[Data excerpts]
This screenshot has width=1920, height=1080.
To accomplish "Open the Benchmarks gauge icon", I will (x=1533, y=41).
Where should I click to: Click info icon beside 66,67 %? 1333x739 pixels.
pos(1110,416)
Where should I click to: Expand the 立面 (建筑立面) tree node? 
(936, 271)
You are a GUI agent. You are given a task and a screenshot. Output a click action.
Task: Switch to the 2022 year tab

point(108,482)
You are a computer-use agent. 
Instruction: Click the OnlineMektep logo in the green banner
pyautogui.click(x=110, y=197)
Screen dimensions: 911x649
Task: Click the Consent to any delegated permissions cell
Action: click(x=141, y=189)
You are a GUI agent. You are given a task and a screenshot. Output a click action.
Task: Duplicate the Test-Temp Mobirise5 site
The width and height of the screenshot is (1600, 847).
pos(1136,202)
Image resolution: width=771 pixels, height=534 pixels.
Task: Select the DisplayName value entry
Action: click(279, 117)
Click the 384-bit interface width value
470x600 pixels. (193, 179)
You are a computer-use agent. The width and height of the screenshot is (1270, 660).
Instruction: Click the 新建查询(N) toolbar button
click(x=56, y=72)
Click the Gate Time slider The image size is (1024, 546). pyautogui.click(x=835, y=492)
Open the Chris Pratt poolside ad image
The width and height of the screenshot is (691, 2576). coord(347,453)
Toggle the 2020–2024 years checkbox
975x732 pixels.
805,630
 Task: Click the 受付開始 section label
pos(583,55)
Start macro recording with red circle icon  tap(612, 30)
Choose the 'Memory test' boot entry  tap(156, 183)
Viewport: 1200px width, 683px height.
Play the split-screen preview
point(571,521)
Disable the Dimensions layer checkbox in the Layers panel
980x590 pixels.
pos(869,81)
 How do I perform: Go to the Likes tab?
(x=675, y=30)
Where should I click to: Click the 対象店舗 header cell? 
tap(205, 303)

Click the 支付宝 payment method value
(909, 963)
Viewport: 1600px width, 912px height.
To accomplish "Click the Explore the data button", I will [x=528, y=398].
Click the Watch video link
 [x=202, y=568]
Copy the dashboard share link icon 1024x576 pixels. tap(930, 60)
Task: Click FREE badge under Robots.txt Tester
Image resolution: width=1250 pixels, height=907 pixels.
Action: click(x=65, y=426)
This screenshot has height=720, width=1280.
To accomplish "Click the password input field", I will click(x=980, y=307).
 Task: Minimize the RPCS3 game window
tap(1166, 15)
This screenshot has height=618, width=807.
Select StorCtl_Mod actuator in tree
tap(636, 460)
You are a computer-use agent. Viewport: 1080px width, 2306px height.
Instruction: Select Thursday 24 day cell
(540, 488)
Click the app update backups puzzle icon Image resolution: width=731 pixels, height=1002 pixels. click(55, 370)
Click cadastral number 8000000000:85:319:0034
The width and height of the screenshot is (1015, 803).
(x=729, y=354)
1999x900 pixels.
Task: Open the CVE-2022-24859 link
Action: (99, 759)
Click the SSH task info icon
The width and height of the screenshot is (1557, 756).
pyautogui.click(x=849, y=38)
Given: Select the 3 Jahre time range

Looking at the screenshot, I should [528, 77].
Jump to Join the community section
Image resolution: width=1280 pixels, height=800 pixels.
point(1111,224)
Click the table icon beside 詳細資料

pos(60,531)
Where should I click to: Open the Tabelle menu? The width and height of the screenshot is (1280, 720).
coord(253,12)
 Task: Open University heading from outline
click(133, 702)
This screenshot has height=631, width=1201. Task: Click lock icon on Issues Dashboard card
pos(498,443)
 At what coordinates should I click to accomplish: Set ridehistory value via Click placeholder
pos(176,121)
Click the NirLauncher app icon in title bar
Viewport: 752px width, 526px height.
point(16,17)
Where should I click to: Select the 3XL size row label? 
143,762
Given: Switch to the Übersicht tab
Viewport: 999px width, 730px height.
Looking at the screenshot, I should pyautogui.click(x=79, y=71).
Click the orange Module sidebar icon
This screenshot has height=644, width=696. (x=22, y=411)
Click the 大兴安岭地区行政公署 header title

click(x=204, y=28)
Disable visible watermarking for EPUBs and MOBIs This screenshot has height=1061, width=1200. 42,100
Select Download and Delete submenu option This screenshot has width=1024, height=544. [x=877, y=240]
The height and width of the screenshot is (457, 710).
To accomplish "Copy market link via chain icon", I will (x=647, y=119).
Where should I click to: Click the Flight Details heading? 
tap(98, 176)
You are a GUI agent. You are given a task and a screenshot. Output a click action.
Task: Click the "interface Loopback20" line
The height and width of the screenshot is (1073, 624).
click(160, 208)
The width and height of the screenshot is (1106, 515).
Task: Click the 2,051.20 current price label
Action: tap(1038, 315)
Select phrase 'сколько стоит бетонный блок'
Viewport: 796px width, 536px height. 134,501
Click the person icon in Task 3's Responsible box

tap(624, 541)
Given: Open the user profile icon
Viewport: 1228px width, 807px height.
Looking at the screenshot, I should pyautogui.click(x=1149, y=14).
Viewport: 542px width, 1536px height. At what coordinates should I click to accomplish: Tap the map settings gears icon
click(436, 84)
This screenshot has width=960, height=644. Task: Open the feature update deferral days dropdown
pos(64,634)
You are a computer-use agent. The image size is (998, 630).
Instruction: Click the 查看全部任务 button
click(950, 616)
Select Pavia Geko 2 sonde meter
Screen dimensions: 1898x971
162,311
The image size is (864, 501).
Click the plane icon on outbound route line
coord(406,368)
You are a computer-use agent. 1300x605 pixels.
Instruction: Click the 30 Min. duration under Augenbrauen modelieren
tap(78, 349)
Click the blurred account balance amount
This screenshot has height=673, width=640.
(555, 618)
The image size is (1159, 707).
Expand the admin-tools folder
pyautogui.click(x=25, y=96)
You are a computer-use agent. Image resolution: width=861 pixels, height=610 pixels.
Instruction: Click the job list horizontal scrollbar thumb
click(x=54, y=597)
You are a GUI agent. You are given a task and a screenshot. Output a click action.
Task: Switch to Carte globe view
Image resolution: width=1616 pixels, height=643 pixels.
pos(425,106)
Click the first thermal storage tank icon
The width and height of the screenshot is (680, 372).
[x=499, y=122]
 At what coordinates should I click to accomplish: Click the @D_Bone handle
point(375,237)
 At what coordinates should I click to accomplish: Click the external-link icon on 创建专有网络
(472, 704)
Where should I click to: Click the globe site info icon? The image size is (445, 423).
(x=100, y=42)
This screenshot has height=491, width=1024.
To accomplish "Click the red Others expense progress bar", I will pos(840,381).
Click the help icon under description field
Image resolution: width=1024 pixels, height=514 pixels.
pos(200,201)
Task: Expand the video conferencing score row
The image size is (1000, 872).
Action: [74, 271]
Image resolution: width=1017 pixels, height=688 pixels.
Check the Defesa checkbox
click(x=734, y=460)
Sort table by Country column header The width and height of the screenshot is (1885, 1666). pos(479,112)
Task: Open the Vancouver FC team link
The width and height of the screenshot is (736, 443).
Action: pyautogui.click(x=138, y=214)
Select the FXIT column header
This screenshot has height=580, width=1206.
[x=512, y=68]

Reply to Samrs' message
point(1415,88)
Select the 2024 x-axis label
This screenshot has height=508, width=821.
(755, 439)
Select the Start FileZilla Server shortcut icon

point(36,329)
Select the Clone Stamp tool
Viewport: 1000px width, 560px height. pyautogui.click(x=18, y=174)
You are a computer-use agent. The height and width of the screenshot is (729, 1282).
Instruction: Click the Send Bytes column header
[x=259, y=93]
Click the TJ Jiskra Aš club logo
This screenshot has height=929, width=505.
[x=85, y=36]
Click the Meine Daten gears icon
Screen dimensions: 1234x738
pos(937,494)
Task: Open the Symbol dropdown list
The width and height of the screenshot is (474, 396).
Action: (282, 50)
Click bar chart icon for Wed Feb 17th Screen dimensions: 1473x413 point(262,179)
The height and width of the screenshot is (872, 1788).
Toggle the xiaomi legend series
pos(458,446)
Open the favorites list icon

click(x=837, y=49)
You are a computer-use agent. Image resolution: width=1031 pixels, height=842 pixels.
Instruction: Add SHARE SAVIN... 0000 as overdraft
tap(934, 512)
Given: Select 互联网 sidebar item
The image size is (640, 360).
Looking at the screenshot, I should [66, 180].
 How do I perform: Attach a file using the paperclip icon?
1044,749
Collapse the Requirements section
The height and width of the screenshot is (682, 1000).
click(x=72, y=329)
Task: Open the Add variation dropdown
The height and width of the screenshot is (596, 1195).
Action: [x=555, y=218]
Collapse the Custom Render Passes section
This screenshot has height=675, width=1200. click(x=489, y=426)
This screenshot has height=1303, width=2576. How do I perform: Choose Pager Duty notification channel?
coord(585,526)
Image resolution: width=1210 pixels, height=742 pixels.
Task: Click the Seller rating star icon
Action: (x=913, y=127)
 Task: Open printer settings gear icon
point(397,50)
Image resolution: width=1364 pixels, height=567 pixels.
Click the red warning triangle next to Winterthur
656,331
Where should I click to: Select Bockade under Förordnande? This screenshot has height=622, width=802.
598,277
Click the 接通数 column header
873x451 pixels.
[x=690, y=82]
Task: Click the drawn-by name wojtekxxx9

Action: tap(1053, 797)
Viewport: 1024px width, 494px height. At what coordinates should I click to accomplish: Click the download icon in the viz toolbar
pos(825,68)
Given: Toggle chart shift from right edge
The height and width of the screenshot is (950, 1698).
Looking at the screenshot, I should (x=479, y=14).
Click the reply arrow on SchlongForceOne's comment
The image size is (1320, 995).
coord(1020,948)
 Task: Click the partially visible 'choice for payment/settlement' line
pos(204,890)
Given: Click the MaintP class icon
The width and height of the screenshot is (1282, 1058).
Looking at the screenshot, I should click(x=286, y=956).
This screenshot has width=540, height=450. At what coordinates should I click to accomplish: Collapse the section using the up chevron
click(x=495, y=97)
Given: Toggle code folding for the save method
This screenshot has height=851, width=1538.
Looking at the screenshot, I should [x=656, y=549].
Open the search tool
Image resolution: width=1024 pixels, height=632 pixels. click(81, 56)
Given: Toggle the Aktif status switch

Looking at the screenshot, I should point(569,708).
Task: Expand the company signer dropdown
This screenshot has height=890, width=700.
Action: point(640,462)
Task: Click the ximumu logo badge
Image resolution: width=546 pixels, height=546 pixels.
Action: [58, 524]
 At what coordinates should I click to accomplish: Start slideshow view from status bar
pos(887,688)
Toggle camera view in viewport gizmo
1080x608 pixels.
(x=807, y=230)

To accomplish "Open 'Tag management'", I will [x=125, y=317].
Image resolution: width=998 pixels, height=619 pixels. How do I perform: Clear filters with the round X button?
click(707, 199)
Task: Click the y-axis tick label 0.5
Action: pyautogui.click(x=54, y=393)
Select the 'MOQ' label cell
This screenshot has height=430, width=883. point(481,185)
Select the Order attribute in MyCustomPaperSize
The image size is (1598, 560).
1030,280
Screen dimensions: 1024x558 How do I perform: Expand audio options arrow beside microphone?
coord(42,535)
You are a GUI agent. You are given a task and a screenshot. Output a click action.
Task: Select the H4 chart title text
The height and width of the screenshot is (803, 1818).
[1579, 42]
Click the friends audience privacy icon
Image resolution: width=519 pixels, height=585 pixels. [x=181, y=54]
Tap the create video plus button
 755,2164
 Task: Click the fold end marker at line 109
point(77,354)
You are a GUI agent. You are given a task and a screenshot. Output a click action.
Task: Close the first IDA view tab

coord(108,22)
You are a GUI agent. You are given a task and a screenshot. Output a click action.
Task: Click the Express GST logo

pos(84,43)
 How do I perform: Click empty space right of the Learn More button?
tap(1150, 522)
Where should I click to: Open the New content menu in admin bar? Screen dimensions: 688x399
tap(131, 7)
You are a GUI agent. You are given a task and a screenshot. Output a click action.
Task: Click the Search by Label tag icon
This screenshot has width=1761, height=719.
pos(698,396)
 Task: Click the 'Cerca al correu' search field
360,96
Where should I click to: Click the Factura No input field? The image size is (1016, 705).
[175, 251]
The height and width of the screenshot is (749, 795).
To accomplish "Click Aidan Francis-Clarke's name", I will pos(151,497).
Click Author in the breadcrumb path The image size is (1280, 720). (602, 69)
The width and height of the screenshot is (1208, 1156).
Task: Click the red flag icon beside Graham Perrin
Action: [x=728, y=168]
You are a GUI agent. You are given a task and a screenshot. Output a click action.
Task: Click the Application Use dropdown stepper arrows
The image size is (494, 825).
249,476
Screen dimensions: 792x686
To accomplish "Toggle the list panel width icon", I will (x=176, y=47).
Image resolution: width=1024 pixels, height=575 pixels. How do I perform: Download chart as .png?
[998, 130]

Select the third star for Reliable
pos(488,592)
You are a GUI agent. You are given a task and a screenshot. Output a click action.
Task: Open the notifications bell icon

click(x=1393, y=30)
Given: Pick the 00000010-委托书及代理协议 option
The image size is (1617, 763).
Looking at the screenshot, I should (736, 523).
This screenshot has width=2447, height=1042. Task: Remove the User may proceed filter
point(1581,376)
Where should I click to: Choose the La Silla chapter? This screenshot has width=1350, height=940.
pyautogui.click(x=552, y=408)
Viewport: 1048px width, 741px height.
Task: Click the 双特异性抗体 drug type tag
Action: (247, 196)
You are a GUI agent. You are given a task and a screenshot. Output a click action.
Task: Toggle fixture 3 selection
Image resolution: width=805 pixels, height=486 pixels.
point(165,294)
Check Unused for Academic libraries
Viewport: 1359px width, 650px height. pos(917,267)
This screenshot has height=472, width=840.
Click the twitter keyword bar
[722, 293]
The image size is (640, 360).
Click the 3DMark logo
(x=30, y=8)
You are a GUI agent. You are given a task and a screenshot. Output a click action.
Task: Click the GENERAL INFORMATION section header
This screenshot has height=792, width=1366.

## The task:
Each line of the data in which the string "panel" appears needs to be copied.

## Answer for the task:
Disable the Dimensions layer checkbox in the Layers panel
To accomplish "Toggle the list panel width icon", I will (x=176, y=47).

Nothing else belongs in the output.